Mauro Sérgio*
Doutor em educação (UFU) com pós-doutorado em filosofia (UNB)

(*) Membro da Academia de Letras e Artes de Araguari – MG

O governo de Minas decidiu manter aberta a adesão de escolas estaduais ao Programa de Escolas Cívico-Militares, a despeito do fim do projeto em âmbito nacional. Tal empreitada decorre do extinto Programa Nacional das Escolas Cívico-Militares (Pecim), criado em 2019. O projeto consistia em implementar um modelo de gestão de ensino baseado na transposição ao ambiente escolar de uma lógica hierárquica e disciplinar que, em essência, pouco dialoga com os fundamentos de uma educação democrática e libertadora.

O Pecim figurou entre as raras promessas de campanha efetivadas pelo governo Bolsonaro na seara educacional, ao lado do movimento Escola sem Partido e da educação domiciliar. Entre essas três frentes ideológicas, a militarização das escolas foi a única a se concretizar, ainda que de forma limitada. O Escola sem Partido perdeu fôlego diante da escassez de apoio político, embora projetos de lei inspirados por ele persistam em diversas esferas legislativas. Já a proposta de regulamentação da educação domiciliar foi declarada inconstitucional pelo Supremo Tribunal Federal em 2018, entendimento reiterado em 2025.

Essas três iniciativas compartilham do desprezo pela escola pública enquanto espaço de pluralidade, diálogo e emancipação. Ao rechaçar abordagens pedagógicas comprometidas com a diversidade de ideias, crenças, identidades e culturas, elas configuram um ataque à dimensão formativa, coletiva e ética da educação brasileira.

O Pecim prometia promover uma suposta “excelência educacional” a partir de um modelo centrado na hierarquia, na meritocracia e na disciplina. Contudo, carece de fundamentos teóricos e de respaldo científico, consignado por uma retórica militarista que permeou o governo que o criou.

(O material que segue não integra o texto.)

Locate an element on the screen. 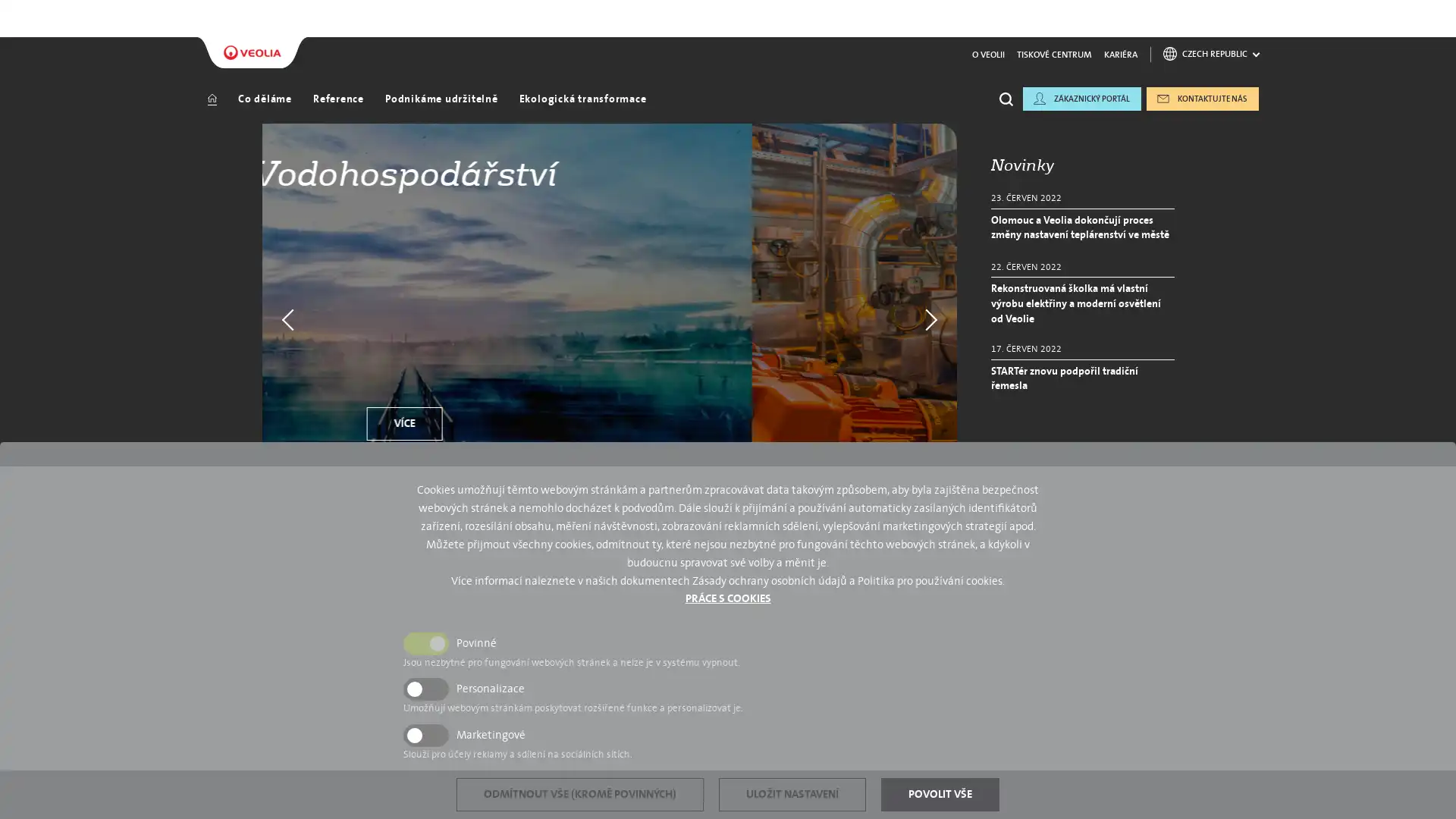 This screenshot has height=819, width=1456. ok is located at coordinates (1011, 155).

Importa frisar que a existência de instituições de ensino militar não representa, por si só, um problema. O que se deve questionar é a tentativa de impor a militarização como solução genérica e mágica para os graves desafios estruturais da educação pública brasileira – como a desigualdade de acesso, o déficit de financiamento, a precarização da carreira docente e a exclusão social. Não é por meio do apelo a um patriotismo acrítico, anacrônico e superficial, nem pela imposição de rigidez autoritária, que alcançaremos uma educação de qualidade.

Existem, felizmente, experiências exitosas e plenamente replicáveis no cenário nacional, como os Institutos Federais, os Colégios de Aplicação e o emblemático caso da rede pública de Sobral, no Ceará. No plano internacional, países como Finlândia, Suécia e Alemanha mostram que o caminho passa pela valorização da educação pública, laica, democrática, inclusiva, plural e socialmente referenciada – e não pela militarização do cotidiano escolar.

Desta forma, a insistência do governo mineiro em expandir o modelo das escolas cívico-militares revela-se um equívoco, pois substitui o ideal democrático por uma lógica autoritária que inibe a liberdade pedagógica, a diversidade de pensamento e a formação cidadã, esvaziando o papel da escola como espaço de construção coletiva, diálogo e vivência da alteridade.

Importar lógicas militares para a escola significa ignorar que a educação exige abertura, questionamento, participação e compromisso com a transformação social. Em contrapartida, é urgente fortalecer políticas públicas que valorizem os profissionais da educação, invistam na formação docente, promovam a gestão democrática e incentivem o protagonismo estudantil. A escola é o território da reflexão, da investigação, da socialização, da convivência, da diversidade e da experiência concreta da cidadania. Educação não é questão de polícia, e a escola em nada deve se assemelhar à caserna.